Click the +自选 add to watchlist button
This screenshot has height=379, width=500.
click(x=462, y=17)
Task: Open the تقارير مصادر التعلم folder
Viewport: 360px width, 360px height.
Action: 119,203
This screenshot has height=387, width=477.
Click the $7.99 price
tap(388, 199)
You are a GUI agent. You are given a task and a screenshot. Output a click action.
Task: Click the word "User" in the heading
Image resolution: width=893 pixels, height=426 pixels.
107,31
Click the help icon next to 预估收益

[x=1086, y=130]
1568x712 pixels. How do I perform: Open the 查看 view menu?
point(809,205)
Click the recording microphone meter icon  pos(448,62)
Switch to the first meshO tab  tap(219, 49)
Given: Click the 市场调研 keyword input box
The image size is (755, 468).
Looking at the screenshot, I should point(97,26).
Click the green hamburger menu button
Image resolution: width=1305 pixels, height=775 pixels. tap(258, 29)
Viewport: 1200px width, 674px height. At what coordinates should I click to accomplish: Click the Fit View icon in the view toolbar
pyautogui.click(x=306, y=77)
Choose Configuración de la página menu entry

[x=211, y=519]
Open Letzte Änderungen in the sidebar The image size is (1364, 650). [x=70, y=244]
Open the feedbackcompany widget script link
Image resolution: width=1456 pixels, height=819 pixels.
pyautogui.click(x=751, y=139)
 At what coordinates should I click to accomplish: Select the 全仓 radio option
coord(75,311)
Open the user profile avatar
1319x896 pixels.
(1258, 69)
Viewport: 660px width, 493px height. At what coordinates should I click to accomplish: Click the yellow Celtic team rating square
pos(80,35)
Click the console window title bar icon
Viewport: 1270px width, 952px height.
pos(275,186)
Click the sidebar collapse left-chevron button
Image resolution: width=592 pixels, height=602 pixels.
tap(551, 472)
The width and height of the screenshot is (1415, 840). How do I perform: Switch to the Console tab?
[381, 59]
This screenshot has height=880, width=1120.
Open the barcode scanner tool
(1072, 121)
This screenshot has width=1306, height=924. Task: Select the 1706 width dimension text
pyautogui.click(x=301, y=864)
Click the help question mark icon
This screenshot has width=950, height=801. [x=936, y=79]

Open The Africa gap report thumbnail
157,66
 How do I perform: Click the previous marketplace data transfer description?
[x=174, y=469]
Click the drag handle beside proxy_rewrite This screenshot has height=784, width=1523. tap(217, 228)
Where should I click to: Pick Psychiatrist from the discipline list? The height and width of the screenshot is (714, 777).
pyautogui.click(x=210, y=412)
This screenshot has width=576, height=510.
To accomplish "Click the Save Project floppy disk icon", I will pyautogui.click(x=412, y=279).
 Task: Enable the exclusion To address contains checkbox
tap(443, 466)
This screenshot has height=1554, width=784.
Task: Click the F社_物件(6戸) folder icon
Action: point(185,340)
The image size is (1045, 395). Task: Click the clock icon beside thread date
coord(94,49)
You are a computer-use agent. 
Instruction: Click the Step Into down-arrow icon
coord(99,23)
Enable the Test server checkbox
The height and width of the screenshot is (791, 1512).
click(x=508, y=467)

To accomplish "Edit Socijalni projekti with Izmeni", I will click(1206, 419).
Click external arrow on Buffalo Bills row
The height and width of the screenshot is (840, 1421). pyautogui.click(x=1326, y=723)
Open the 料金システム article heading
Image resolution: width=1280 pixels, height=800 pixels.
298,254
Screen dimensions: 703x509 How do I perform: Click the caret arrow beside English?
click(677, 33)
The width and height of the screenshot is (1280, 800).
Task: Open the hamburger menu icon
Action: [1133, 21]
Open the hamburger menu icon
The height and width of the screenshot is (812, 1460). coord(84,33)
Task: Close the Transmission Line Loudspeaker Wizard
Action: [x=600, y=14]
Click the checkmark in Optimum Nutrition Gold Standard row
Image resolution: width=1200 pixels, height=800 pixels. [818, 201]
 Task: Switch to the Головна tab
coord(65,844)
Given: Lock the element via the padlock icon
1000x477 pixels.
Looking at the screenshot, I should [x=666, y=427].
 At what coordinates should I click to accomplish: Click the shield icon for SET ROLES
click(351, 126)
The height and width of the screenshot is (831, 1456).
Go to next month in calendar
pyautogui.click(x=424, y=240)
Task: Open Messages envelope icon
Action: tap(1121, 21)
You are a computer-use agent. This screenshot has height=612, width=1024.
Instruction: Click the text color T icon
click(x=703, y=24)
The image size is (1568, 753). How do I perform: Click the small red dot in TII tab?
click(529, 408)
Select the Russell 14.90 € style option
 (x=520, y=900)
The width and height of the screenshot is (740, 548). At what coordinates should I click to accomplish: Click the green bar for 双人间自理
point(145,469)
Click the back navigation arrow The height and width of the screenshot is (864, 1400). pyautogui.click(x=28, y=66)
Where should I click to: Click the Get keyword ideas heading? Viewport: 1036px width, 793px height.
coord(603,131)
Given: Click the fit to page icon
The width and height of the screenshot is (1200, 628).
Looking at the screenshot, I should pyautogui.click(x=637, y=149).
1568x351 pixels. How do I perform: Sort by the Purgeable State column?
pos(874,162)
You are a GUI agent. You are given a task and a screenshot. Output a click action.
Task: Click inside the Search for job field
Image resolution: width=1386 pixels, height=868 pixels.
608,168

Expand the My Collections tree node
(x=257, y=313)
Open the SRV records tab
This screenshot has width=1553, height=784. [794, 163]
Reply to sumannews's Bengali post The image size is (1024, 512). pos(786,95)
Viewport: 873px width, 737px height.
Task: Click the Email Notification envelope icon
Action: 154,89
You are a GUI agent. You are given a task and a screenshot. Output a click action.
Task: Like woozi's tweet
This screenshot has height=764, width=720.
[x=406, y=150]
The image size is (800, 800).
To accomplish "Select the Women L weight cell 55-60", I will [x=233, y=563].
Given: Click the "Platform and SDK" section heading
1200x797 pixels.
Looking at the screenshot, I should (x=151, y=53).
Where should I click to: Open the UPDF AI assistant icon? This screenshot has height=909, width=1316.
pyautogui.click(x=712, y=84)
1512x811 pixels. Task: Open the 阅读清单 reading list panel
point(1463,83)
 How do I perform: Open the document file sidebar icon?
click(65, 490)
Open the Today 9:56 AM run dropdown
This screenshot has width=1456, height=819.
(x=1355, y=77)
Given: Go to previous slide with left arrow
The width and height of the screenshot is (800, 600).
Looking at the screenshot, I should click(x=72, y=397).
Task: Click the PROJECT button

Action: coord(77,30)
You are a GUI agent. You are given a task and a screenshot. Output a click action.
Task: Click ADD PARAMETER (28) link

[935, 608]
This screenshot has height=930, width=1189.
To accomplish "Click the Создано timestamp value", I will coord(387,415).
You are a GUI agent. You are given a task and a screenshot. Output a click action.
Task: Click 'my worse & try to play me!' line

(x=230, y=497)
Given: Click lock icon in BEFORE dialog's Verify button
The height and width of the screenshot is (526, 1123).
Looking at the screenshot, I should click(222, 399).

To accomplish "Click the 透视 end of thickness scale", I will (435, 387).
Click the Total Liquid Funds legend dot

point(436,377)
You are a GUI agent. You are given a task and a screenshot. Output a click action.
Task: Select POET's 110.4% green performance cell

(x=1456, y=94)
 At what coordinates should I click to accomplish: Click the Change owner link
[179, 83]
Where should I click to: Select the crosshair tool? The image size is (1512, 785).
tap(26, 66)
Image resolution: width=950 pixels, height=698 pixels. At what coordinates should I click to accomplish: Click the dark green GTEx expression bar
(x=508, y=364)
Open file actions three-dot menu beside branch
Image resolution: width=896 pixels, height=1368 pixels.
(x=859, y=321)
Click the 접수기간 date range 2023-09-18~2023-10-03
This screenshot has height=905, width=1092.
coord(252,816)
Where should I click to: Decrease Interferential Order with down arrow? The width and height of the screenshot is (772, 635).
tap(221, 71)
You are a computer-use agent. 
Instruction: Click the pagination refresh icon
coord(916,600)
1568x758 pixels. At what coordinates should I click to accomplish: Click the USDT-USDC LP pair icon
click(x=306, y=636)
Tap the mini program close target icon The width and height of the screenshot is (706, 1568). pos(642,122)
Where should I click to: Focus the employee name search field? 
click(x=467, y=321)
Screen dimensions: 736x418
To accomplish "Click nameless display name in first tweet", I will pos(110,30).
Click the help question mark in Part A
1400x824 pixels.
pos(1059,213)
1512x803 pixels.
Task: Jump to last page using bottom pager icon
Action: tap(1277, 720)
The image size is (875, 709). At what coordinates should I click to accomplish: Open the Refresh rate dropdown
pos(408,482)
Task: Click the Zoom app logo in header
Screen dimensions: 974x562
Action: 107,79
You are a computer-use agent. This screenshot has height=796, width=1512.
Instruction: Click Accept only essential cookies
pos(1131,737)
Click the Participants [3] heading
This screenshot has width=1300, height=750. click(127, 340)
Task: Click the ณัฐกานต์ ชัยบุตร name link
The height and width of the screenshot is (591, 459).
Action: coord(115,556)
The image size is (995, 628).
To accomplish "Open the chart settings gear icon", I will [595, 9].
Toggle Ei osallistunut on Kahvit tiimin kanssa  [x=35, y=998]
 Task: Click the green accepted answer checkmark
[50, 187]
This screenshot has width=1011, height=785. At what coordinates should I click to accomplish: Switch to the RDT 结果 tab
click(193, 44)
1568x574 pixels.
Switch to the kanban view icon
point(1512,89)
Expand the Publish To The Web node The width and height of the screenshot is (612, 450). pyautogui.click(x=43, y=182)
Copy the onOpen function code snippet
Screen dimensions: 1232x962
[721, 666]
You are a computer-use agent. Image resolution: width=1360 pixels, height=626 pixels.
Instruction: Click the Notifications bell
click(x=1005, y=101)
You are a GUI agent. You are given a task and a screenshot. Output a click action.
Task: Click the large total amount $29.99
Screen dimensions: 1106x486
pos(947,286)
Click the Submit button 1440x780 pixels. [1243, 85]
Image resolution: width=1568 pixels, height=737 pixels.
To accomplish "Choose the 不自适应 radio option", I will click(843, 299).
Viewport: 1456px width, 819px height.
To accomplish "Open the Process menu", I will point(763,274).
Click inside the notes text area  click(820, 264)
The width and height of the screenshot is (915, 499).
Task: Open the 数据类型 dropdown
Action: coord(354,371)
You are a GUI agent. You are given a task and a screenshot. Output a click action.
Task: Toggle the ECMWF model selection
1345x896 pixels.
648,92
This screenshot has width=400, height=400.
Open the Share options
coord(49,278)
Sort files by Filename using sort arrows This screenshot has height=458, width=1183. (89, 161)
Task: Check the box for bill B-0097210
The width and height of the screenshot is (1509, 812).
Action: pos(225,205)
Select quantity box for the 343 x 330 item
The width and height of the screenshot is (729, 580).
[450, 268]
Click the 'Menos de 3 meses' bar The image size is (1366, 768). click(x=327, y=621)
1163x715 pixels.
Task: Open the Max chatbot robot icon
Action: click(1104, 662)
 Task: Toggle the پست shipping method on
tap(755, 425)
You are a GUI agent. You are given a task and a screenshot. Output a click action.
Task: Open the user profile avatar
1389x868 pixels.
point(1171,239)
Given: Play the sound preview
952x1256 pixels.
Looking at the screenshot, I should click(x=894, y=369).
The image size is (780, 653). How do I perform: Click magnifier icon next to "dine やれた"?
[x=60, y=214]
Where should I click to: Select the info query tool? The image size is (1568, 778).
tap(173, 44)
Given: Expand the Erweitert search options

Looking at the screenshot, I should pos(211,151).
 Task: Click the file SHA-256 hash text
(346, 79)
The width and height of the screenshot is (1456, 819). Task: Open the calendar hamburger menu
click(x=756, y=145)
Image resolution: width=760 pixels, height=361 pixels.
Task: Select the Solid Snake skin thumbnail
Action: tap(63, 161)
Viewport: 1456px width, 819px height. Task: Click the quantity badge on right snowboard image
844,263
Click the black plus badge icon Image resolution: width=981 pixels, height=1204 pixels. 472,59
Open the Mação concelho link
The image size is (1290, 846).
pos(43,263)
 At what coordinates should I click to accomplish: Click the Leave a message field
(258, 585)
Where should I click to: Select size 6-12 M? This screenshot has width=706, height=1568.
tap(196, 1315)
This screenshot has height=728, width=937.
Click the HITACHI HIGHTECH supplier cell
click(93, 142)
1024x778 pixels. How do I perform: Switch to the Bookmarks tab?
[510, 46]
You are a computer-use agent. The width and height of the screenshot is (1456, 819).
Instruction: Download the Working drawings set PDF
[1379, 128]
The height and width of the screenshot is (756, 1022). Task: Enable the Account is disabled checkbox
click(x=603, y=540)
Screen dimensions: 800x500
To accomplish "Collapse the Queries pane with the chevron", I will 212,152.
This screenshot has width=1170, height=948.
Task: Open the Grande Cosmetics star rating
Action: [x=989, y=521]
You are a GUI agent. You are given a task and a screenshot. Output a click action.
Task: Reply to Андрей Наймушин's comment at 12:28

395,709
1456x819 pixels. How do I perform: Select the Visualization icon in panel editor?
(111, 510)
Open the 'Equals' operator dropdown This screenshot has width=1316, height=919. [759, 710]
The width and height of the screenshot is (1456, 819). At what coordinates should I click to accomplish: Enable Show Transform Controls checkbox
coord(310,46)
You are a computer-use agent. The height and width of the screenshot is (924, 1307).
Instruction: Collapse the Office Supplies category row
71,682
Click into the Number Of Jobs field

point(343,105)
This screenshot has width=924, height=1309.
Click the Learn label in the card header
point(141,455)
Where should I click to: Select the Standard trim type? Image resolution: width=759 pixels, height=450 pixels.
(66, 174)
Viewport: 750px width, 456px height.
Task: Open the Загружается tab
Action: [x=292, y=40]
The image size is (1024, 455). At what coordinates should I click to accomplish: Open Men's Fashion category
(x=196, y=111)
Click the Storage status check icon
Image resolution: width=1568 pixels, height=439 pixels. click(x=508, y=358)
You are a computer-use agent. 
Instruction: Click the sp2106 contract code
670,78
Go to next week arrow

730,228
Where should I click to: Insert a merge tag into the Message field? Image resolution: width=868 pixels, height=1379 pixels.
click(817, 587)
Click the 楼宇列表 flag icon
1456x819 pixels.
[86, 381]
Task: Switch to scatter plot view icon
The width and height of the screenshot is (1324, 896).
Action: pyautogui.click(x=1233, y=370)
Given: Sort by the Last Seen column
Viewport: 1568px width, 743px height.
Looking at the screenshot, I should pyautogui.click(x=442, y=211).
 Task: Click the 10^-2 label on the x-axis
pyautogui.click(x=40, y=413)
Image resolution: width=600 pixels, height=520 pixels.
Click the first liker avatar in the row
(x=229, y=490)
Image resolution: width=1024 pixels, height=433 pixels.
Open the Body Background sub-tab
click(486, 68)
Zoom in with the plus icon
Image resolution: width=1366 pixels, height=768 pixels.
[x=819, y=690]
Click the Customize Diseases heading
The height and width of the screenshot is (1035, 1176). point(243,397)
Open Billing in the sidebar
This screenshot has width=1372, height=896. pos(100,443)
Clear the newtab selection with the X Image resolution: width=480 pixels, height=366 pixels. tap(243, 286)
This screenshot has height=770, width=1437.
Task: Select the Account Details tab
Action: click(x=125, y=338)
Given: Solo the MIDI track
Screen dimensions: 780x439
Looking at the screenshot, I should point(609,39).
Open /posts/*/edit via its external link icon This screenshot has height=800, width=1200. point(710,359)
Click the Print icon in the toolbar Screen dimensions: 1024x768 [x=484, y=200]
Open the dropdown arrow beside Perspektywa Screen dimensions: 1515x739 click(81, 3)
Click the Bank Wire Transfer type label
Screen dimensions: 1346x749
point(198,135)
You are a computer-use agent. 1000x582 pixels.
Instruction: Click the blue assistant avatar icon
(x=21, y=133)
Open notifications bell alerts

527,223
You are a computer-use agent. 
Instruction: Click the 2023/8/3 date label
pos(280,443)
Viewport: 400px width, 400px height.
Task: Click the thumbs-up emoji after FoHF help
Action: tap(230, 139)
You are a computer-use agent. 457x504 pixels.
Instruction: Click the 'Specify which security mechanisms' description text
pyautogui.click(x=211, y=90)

:: EXERCISE AIM ::
Convert the listing, from its first line up to and including the line with "[x=1086, y=130]", into a numbered list. Leave out any blank lines.

:: THE COMPLETED TASK ::
1. Click the +自选 add to watchlist button
2. This screenshot has height=379, width=500.
3. click(x=462, y=17)
4. Task: Open the تقارير مصادر التعلم folder
5. Viewport: 360px width, 360px height.
6. Action: 119,203
7. This screenshot has height=387, width=477.
8. Click the $7.99 price
9. tap(388, 199)
10. You are a GUI agent. You are given a task and a screenshot. Output a click action.
11. Task: Click the word "User" in the heading
12. Image resolution: width=893 pixels, height=426 pixels.
13. 107,31
14. Click the help icon next to 预估收益
15. [x=1086, y=130]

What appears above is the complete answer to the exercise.